The Private Lives Of Pippa Lee - Rebecca Miller




Pippa Lee kendini evine ve kocasına adamış bir ev hanımdır. Kendisinden yaşça büyük Herb ile evlidir. Pippa'nın yaşamı sıradan gibi görünse de bu konuma gelene kadar birçok şey yaşamıştır. Yaşamını anlatmaya doğumundan itibaren başlar ve şimdiki hayatına kadar yaşadıklarının kısa bir özetini geçer. Aynı zamanda zaman tabi ki akmaya devam eder ve şimdiki zamanda da özel yaşamını izleriz. Başta daha fantastik bir şey anlatacak gibi dururken sonra normal büyüme evrelerini gösterdi.  Film kötü değil fakat karmaşık. Şöyle ki bence aynı anda birden çok şey anlatmak isteyip üzerine eğilmesi gereken konularda yüzeysel kalmış. Keşke tek bir yolu seçip ondan da biraz alayım şundan da bahsedeyim demeseymiş daha başarılı bir film olacağını düşünüyorum.
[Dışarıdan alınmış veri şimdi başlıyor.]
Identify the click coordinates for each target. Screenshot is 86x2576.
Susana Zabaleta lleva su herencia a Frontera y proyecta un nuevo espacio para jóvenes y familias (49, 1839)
Bazı konularda yüzeysel değil de daha derin yaklaşsaydı daha güzel olabilirdi yani. Oyuncular hep tanıdık. Yalnız Winona Ryder'ın oynadığı karakter beni baya güldürdü :). Onun sahneleri eğlenceliydi. Keune Reeves gibi bir karizma vardı mesela ama keşke sadece bahsedilip geçilmeseydi o karakter. Az görünmesine rağmen daha öz olsaydı eminim film daha etkileyici olurdu. Müzik ile de desteklenebilirdi bazı sahneler ama cimri davranılmış o konuda. Genel olarak seyirlik bir film. Öneren Momentos'a çok teşekkür ediyorum :).

Big Little Lies




Yorumlarda önerdiniz de önerdiniz, övdünüz de övdünüz ben de tabi ki kayıtsız kalamadım ve hemen izledim. Bu diziyi kolektif olarak önerdiniz :), isim vermem gerekirse Eren izlediğini söyledi, Muzaffer direkt önerdi ve Şule de izlememiş ama çok iyi yorumlar duymuş :). Herkese teşekkür ediyorum iyi ki yazmışım o yazıyı güzel diziler izliyorum sayenizde. Bu dizi de güzeldi. Öyle ki iki günde hemencecik bitirdim. Sonraki araştırmalarımdan öğrendim ki kitaptan uyarlama bir senaryo. Yazarın kitapları da Türkçe'ye çevrilmiş.

Oyuncu kadrosu efsane söylemeliyim, çok güzel bir beşli olmuş. Özellikle sevdiğim karakterler; Reese Witherspoon'un oynadığı Madeline karakterine ilk andan itibaren ısındım :), aklında neyse dilinde, bir de Renata karakteri Laura Dern'in oynadığı beni güldürenlerdendi. Şöyle baktığımızda komedi kısmını bu iki karakter taşıdığından da olabilir ama Renata karakteri diğerlerine göre daha az ama özdü, bayıldım. Witherspoon zaten mimikli yüzü ve sempatikliğiyle kalbimi kazandı :). Dizi geçmiş ile gelecek bir arada sürüyor ve başından beri asıl olay tahmin ettiğim gibi oldu sonunda çok şaşırmadım ama bu demek değil izlemesi sıkıcı aksine süreç önemli ve bu dizide de süreç ön planda sonucun başta gösterilip gösterilmemesi pek de önemli değil aslında. Bu yüzden böyle bir yol seçilmiş varsayıyorum lakin yinede tahmin edilebilir.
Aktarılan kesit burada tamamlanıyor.